4. Your cams are not timed correctly.

Field point tipped arrows recover pretty quickly and can mask tuning problems. However, broadheads will exaggerate tuning problems and take longer to correct themselves. An arrow with a nock high bareshaft tune or nock high paper tune tear will generally hit lower than fieldpoints, and will get worse as the distance increases. 

What I would do.....Shoot a field point tipped bareshaft with your nockturnal installed at 10 yards first, noting the nock position in relation to the tip. Never bareshaft tune a broadhead. My guess, your nock will be high. Make an adjustment to number 2 or 3 above and shoot again. Then move to 15 and repeat. Then to 20. The goal is an arrow that is straight in the target and groups with your field point arrows.

After that, fine tune your adjustments by grouping broadheads and fieldpoints.


----------



## thegospelisgood (Dec 30, 2012)

Thanks for the tips. I got up at 6 am this morning and shot the nockturnals with the fps. Then with bhs. They dialed in together well. I'm grouping both the same.

Sent from my SPH-L720T using Ohub Campfire mobile app


----------



## Im hooked (Jul 21, 2014)

My rig shoots IBO 328fps.

With 100 grain field tips I hit dead bulls eye with 29" Maxima Reds. I put on my F15 fixed blades 100 grain and I am hitting consistently 3" high and 2" right.

I just move my sites for hunting and readjust for off season shooting with the field tip.

My thought is the blades lift to the front causing the flight pattern to change....


----------



## field-n-feathers (Oct 20, 2008)

Im hooked said:


> My rig shoots IBO 328fps.
> 
> With 100 grain field tips I hit dead bulls eye with 29" Maxima Reds.
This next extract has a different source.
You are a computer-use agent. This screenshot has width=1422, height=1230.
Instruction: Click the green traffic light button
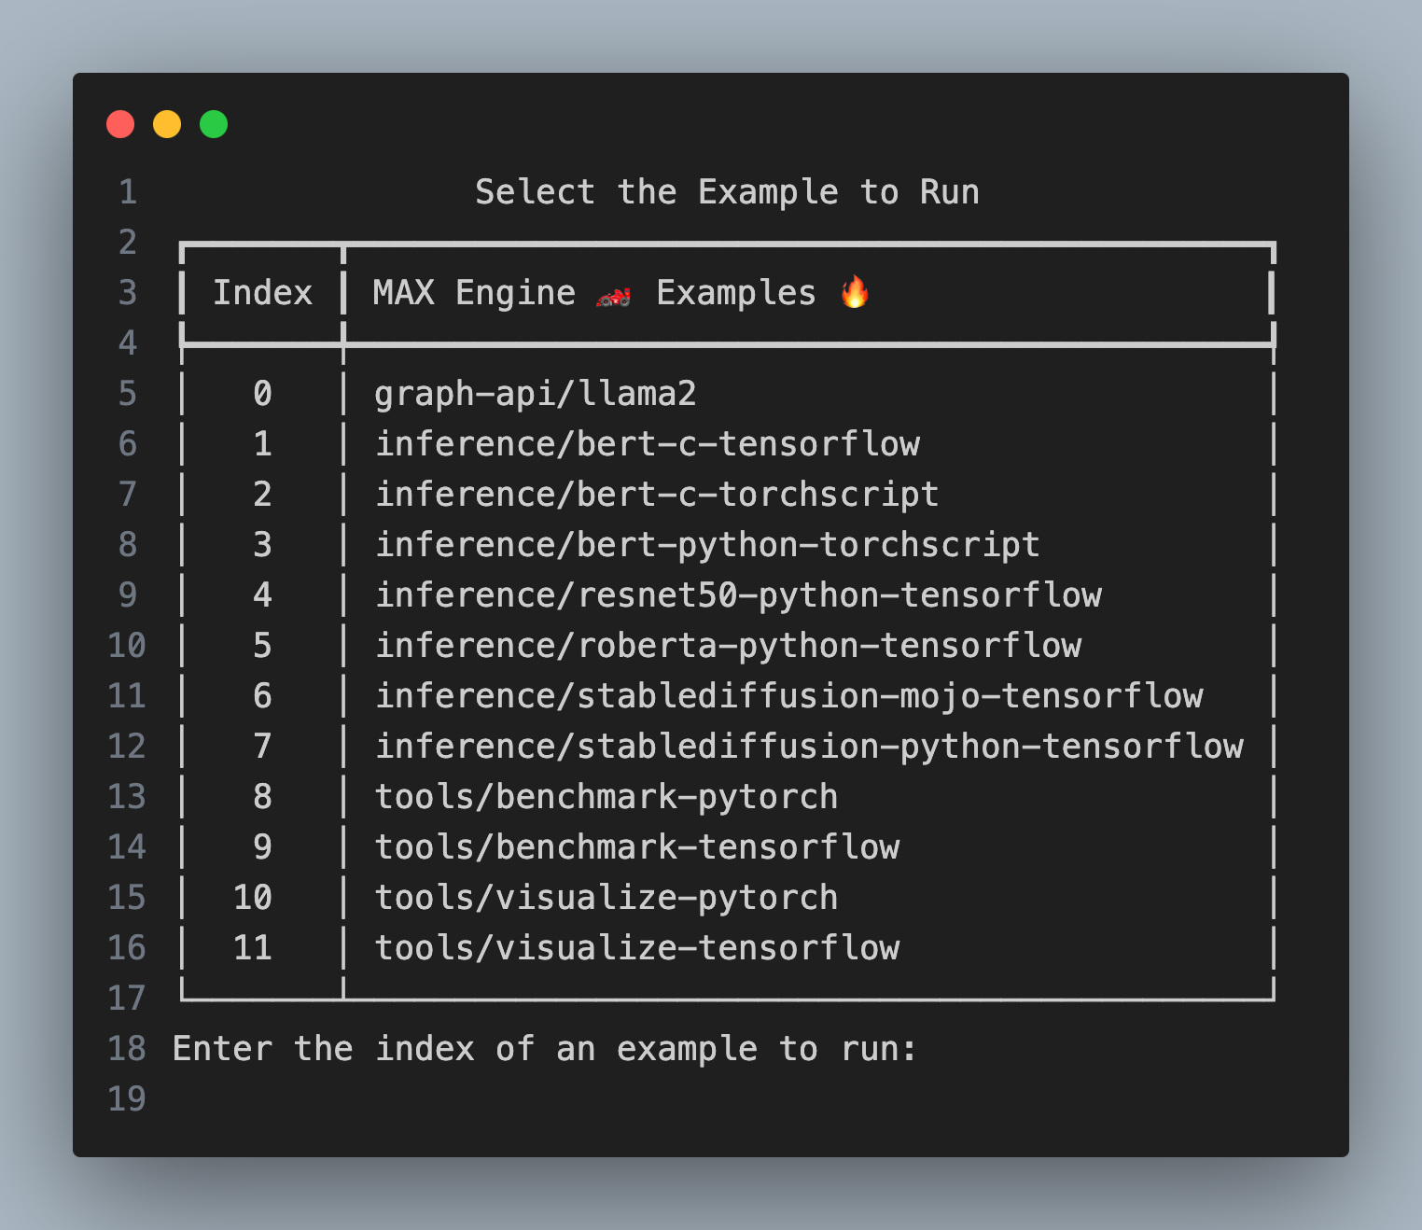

I put on my F15 fixed blades 100 grain and I am hitting consistently 3" high and 2" right.
> 
> ...


Have you paper tuned or bareshaft tuned your setup. I'd bet money you have a nock low and left tear. If you change the orientation of your broadhead, does it still group the same?


----------



## limige (Sep 2, 2005)

I recommend walk back tuning. Paper doesn't seem very accurate in my experience.


----------



## Martian (Apr 28, 2011)

yeah that^


----------



## shinny (Sep 18, 2011)

I would get your bow checked out. I just took mine in to the bow shop and helped them paper tune. My new bow was way off. After paper tune, I can get field points and muzzy fixed blades to hit in the same spot. I learned that you lose a lot of kinetic energy and speed if your bow is not properly tuned (ie nock and rest not lined up)


----------



## limige (Sep 2, 2005)

Shoot one at five yards then backup to twenty and shoot one. They they aren't nearly touching you are not tuned in and it will greatly affect everything further from 30.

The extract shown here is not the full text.